▶ _Challenge_
Reproduce each of the rows below word for word, leaving out the pictures.

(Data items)

______

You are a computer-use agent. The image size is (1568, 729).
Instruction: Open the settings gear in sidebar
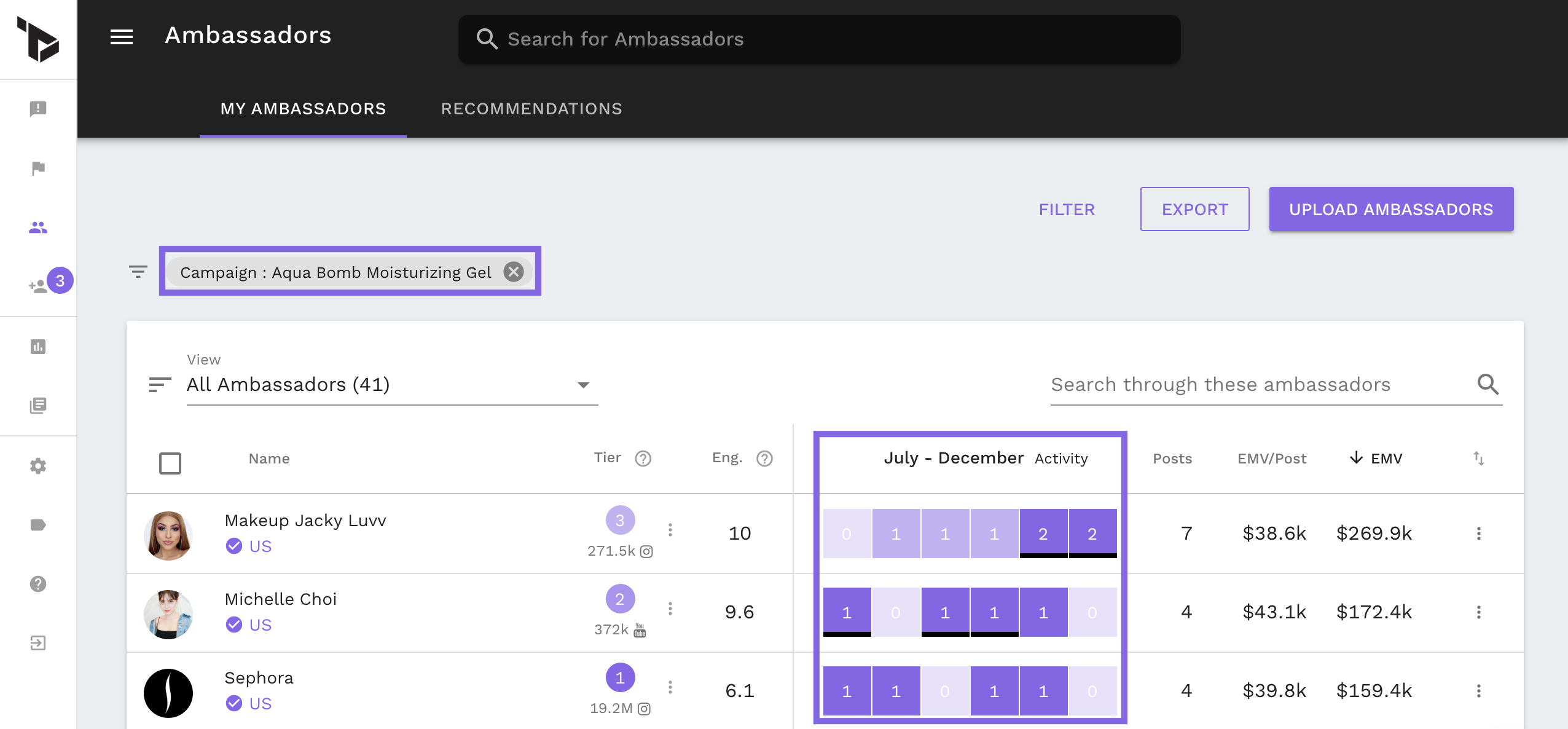[x=38, y=466]
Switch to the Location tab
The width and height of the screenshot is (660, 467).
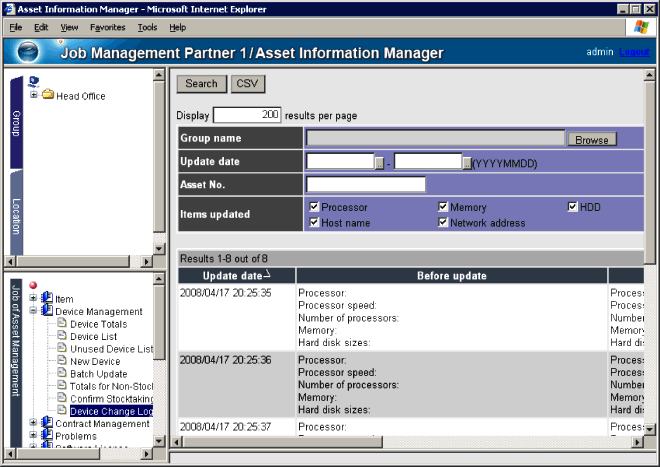click(17, 216)
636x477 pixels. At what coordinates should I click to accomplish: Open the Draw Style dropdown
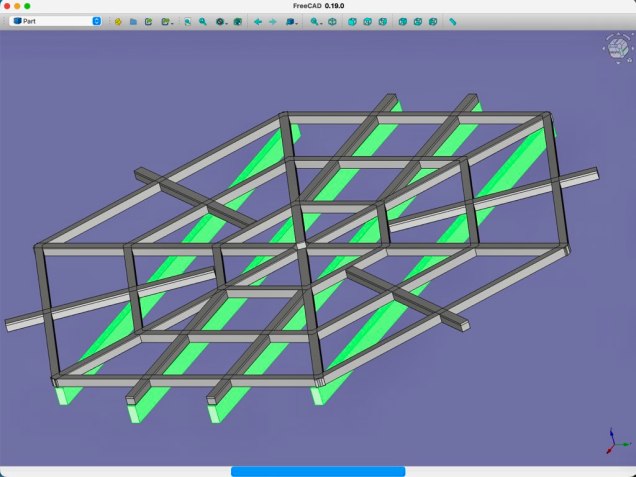(x=222, y=21)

______

▶ _Answer to the task_
You are a computer-use agent. The image size is (1568, 729).
Instruction: Open the settings gear in sidebar
[x=38, y=466]
Switch to the Location tab
The width and height of the screenshot is (660, 467).
click(17, 216)
636x477 pixels. At what coordinates should I click to accomplish: Open the Draw Style dropdown
(x=222, y=21)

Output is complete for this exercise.